### [Exercise details]
Rewrite the items from the start through the line that contains "Task: Click on", renaming "GUI agent" as "interface agent" and leaving everything else unchanged.

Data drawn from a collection

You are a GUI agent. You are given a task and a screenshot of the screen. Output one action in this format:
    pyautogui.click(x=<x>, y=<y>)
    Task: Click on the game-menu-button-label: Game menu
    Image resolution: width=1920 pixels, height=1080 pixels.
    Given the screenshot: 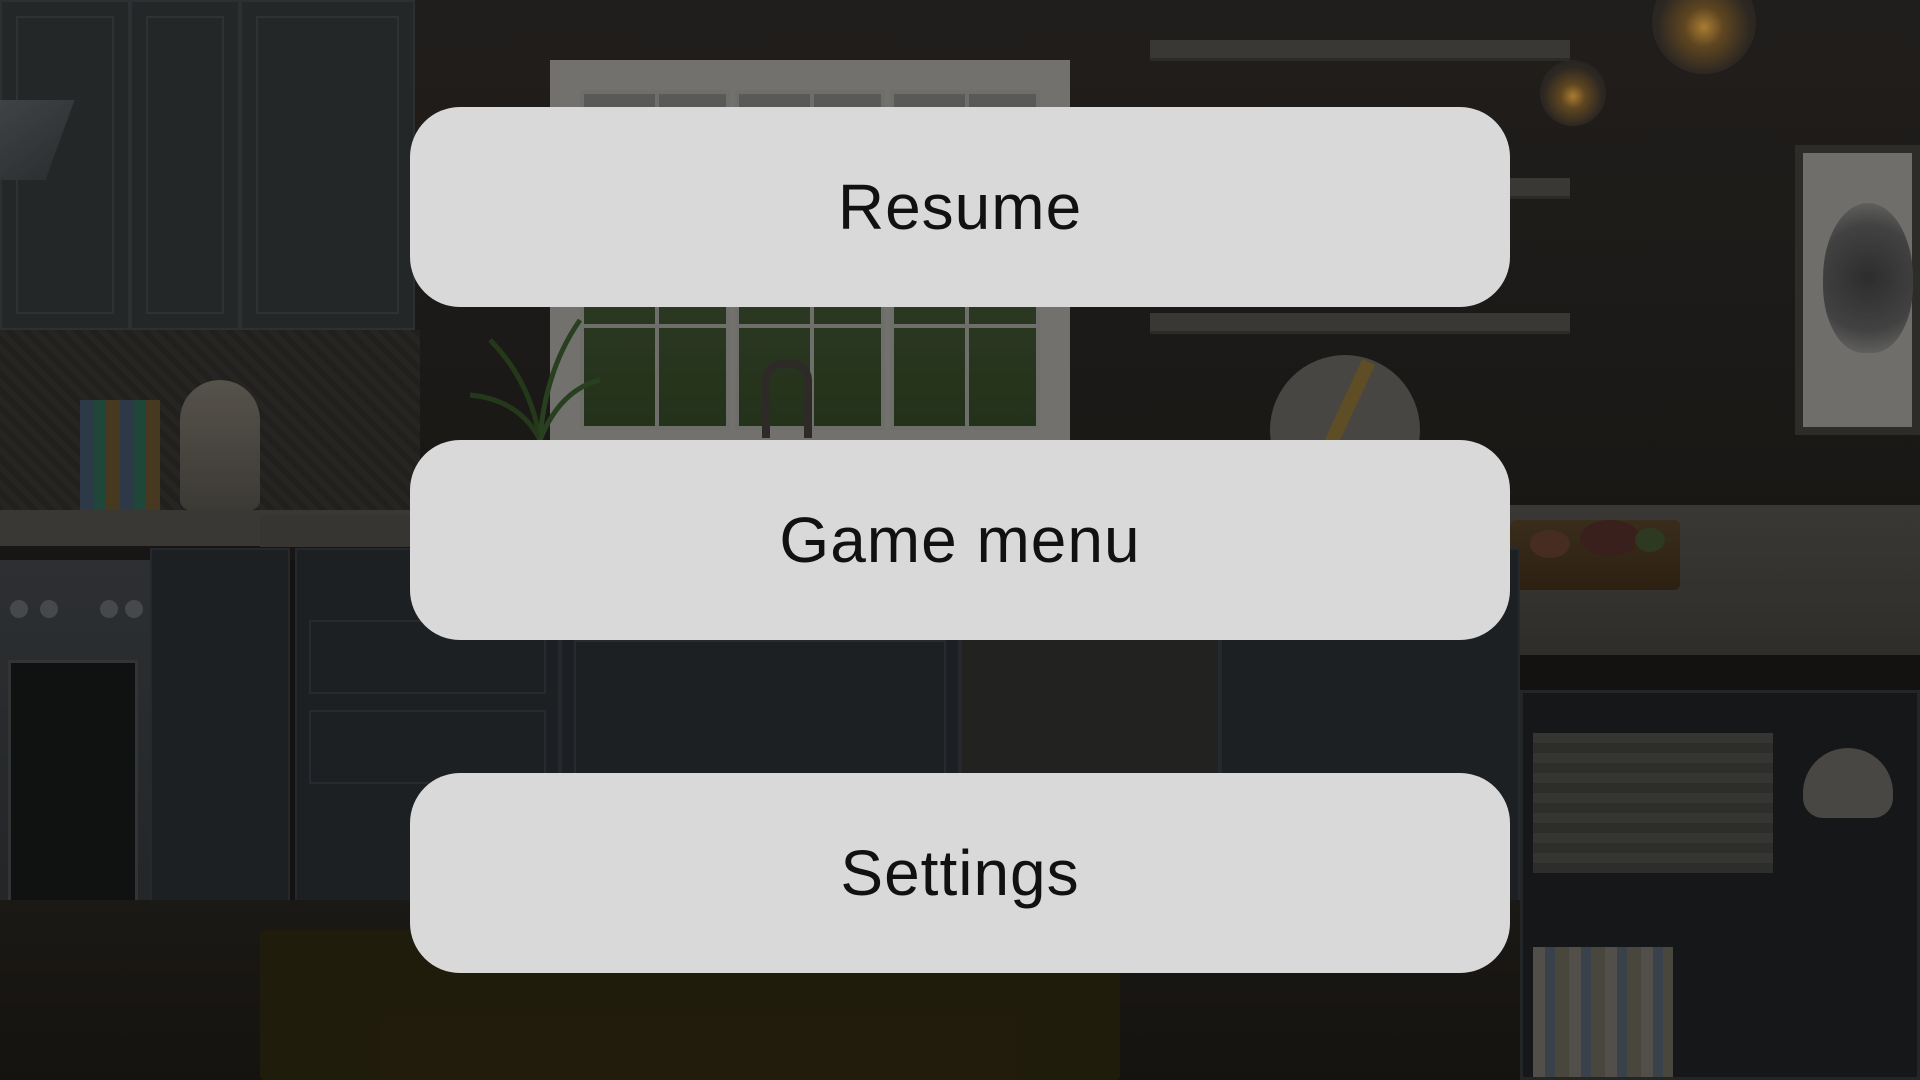 What is the action you would take?
    pyautogui.click(x=960, y=540)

### [Response to this task]
You are a interface agent. You are given a task and a screenshot of the screen. Output one action in this format:
    pyautogui.click(x=<x>, y=<y>)
    Task: Click on the game-menu-button-label: Game menu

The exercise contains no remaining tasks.